MOOOOOSSSEEEE. December 5th, 2019 the Reds surprised many with a splash signing. And by big, I mean BIG. The largest free agent deal in club history. 4 years at $64 million for Moose to come in and fill the hole at second. When he signed, many in the baseball world thought the Reds were making a mistake. A 32 year old player who doesn’t hit for a high average but hits for power coming in to solidify the middle of the Reds lineup.

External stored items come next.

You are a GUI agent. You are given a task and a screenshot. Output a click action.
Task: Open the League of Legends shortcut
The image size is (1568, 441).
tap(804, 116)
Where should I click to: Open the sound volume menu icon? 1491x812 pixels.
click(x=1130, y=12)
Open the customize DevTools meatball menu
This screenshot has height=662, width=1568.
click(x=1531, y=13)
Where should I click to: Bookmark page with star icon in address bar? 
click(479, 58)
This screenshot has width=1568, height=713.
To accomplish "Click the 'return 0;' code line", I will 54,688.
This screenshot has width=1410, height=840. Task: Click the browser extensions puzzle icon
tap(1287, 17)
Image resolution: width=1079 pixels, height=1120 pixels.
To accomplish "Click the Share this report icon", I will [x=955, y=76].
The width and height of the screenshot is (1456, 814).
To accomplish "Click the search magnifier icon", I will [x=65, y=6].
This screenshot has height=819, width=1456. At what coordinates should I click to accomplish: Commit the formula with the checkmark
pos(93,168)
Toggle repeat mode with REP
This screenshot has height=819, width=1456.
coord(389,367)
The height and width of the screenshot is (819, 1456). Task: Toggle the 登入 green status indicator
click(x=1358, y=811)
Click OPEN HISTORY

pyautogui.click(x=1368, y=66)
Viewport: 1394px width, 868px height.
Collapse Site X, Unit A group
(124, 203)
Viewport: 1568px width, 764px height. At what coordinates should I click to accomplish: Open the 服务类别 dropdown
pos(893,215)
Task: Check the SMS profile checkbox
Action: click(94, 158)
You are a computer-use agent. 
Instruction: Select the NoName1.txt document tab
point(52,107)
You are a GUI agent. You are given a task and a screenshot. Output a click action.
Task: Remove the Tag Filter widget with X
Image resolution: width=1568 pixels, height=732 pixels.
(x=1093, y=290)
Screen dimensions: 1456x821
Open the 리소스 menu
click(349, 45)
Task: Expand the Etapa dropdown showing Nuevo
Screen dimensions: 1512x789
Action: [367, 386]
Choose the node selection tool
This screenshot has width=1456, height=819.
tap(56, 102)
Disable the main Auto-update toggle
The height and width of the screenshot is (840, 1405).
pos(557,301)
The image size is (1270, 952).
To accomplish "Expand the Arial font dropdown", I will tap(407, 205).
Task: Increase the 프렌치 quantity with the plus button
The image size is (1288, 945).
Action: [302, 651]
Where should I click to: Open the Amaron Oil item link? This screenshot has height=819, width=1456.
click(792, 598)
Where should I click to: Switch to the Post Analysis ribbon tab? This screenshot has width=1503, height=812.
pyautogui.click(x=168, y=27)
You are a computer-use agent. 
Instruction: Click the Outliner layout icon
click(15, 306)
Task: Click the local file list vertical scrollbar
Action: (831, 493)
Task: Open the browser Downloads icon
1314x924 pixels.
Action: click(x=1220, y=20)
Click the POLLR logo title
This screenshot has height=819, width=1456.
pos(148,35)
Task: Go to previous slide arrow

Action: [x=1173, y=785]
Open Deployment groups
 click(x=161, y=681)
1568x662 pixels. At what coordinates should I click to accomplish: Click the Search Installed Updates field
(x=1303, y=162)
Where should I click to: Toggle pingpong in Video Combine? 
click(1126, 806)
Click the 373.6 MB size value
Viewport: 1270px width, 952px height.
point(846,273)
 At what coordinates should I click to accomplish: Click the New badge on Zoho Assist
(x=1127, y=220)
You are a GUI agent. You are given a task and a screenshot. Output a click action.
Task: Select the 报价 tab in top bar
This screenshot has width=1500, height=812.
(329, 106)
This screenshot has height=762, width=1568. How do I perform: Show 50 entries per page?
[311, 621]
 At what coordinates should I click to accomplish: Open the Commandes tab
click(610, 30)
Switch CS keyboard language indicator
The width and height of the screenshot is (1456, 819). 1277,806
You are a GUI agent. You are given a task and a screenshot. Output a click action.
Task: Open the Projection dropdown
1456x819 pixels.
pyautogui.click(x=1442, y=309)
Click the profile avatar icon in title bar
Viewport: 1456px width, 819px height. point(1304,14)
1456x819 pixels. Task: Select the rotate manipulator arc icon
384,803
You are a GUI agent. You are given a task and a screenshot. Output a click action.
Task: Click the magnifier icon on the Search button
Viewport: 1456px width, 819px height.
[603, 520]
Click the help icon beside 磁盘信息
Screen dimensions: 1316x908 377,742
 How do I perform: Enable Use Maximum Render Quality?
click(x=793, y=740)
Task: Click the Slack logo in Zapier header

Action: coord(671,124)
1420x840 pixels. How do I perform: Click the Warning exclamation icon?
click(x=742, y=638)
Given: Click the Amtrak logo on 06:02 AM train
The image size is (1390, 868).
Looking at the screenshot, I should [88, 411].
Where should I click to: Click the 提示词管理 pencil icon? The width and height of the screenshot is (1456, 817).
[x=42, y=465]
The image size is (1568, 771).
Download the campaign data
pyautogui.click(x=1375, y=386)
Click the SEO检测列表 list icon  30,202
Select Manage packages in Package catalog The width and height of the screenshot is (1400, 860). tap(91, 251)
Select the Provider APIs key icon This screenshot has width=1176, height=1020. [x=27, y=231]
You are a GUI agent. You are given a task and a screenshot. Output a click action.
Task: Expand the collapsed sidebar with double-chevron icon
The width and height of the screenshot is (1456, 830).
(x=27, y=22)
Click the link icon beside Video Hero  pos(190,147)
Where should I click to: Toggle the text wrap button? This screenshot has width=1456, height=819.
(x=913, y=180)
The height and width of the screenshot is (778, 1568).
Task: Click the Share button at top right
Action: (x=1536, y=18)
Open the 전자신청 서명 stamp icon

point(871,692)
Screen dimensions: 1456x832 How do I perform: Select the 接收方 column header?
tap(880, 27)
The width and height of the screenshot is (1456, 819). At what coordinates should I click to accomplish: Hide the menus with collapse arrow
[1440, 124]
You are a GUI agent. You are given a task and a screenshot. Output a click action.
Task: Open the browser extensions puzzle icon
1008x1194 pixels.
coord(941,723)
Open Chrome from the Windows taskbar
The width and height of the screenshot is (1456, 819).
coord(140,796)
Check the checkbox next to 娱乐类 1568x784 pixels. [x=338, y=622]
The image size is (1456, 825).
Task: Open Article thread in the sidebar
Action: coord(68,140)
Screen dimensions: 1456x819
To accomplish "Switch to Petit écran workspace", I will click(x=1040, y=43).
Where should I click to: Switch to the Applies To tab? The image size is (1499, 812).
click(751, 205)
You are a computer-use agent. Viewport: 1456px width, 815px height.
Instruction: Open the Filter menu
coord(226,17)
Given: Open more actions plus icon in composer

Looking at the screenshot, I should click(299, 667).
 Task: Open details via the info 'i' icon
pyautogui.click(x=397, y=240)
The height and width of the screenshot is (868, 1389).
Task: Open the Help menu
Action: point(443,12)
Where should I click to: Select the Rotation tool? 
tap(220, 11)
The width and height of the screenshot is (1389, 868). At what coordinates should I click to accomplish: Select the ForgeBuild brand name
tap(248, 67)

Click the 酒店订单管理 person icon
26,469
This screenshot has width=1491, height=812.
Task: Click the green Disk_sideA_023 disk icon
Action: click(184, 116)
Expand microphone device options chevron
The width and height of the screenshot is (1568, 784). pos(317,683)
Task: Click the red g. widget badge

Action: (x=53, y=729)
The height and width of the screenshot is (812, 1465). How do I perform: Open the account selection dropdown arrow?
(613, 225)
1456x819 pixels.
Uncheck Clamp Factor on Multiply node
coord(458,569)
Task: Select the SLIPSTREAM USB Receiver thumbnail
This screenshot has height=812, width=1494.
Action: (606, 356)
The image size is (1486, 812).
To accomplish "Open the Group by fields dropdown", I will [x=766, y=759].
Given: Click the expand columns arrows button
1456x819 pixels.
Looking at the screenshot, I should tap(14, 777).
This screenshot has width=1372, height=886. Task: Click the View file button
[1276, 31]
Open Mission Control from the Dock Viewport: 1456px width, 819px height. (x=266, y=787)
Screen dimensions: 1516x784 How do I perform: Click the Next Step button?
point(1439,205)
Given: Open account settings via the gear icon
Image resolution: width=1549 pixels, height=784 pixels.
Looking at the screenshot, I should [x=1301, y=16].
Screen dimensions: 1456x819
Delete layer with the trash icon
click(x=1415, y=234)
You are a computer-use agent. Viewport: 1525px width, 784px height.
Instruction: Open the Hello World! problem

So far, the deal has not worked out for the Reds. He has battled injuries and has been limited to 84 at bats through 23 games the slugger has struggled to find his grove. A career .214/.310/.439 hitter, Moose is hitting .214/.333/.314 so far this season. After hitting 35 homers last season, his total sits at 2 in 2020. No one expected him to be a gold glove fielder at second, but he hasn’t made an error so far this season.

So what should the Reds do with Moose in 2020?

The short answer, nothing. You don’t invest this much money into a free agent and make drastic decisions on him after 84 at bats. I don’t think anyone is calling for him to get benched, but frustration and worry is growing. Moose simply needs to get in a rhythm. The options to fill in for Moose at second are not exactly upgrades. Farmer, Galvis, Blandino, and Robel Garcia are the 40 man roster options. What about Nick Senzel?!?!? Senzel was thought to be the 2B of the future, but to the surprise of many made the change to CF last season. In spring training he saw time in CF and nowhere else. He is currently injured, again, but moving him to second would leave a huge hole in center, as we are seeing right now.

The future for Moose?
Let’s start with the contract
2021- 32 yrs old – $14 mil
2022- 33 – $16 mil
2023- 34 – $18 mil
2024- 35 $20 mil ($20 mil is a team option, $4 mil is the buyout)

One thing we all know is that Reds fans get UPSET when older players are making big money. I would be beyond surprised if we see Moose playing second into his mid 30’s. I see two likely scenarios; DH or 1B. Votto turns 37 on September 10th and his days are numbered. He too has a $20 mil team option in 2024 and a $7 mil buyout but I find it hard to believe he is still around then. Moose could easily slide to first. He’s already seen time there in 2020 and has logged 65 innings at first in his career. The Reds lack first base depth and it’s common to see subpar defenders make the move there.

Will the Reds regret the deal?

Too early to tell. However, Cincy had to overpay on the back end for this deal. We all knew that from day 1. Moose was tired of taking one year deals. Cincy hasn’t been a good team recently. Want to know how to attract players to teams that are unproven? Giv3e them money and term. Being in a win now mode means making moves that make sense for the current team life cycle, but might hurt in the long run. That’s the cost of winning. The issue with this right now is…..well….the Reds aren’t doing much of that “winning” thing.